Eden’s Fall #3
Publisher: Top Cow
Writer(s): Matt Hawkins & Bryan Edward Hill
Artist: Atilio Rojo
Colorist: Atilio Rojo
Cover: Rahsan Ekedal
I’m still messed up from the death that happened last issue which was a complete kick in the gut. And though it was a shame that it had to happen it felt good to actually be surprised in comics again. So you might think that Hawkins and Hill might deliver something of a somber issue as a follow-up but nope. It’s time for payback and hard decisions in the latest issue of Eden’s Fall.
The main focus here is Dwayne and how he’s dealing with the death of his friend and partner. He’s having to lie about the circumstances surrounding the death to his friend’s parents and it’s tearing him up. He’s also feeling helpless because Eden itself is one of the best kept secrets next to your grandmother’s special apple pie recipe and the man responsible for the murder is hiding out there. With all of these things eating at him, Hill and Hawkins show a natural shift in Dwayne’s character as he seeks out to balance the scales of justice. This is not the same man we met in The Tithe and I’m not sure we’ll see that same man again for a while.
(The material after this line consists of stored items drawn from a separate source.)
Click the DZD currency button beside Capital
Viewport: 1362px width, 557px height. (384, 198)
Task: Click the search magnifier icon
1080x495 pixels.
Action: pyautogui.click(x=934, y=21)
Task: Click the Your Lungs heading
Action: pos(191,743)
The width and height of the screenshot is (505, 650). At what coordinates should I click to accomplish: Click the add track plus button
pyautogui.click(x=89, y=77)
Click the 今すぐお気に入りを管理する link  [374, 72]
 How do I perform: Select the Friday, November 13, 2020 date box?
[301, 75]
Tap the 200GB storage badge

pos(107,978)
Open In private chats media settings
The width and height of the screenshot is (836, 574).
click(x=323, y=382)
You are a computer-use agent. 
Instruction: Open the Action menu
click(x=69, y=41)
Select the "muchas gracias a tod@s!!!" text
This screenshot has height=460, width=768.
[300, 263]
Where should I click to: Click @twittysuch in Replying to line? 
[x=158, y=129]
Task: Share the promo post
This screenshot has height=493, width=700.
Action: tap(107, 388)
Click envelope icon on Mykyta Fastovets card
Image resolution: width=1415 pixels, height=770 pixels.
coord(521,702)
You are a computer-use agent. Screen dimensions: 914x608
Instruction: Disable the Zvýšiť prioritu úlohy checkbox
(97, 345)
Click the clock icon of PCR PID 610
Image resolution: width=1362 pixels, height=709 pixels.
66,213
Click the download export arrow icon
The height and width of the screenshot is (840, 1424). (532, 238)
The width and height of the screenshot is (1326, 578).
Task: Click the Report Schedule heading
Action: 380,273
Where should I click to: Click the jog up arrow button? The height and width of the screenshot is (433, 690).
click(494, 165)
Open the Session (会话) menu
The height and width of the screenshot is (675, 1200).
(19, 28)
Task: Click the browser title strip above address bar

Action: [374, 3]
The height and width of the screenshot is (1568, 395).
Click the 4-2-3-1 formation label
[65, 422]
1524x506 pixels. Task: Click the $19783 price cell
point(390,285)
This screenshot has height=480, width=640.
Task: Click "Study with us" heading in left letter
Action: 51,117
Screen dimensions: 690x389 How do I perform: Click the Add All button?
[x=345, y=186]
Along with this great character shift in Dwyane, we also are treated to several well scripted action sequences and some of the sharpest dialogue in comics from Hill and Hawkins. As we see during a scene with CIA badass, Mirra and Dwayne. I’d actually like to see more of this version of Mirra over in Think Tank because she’s such a great character when in her element. And maybe I just want to see more badass women of color in comics especially when written as well as she has been.
Atilio Rojo continues to make Eden’s Fall one visually impressive story from start to finish. The character detail is amazing and helps to intensify the narrative especially when the action kicks in. The first appearance of the mystery assassin is a solid introduction and preview of her skillset. It’s the second confrontation and fight choreography that shows how lethal she is and her all business approach to her work. Rojo also does very well during the more emotional moments in the story matching the visual shift in Dwayne with the emotional change that was taking place here.
Eden’s Fall might have more of an impact on The Tithe when it’s all said and done but this was nothing short of a fantastic crossover. Hill, Hawkins, and Rojo tell an intense story that keeps everything you enjoy about these respective titles while adding something new to this shared world of these characters. So there’s no reason to continuously be disappointed with crossovers from the Big Two when you could be reading Eden’s Fall.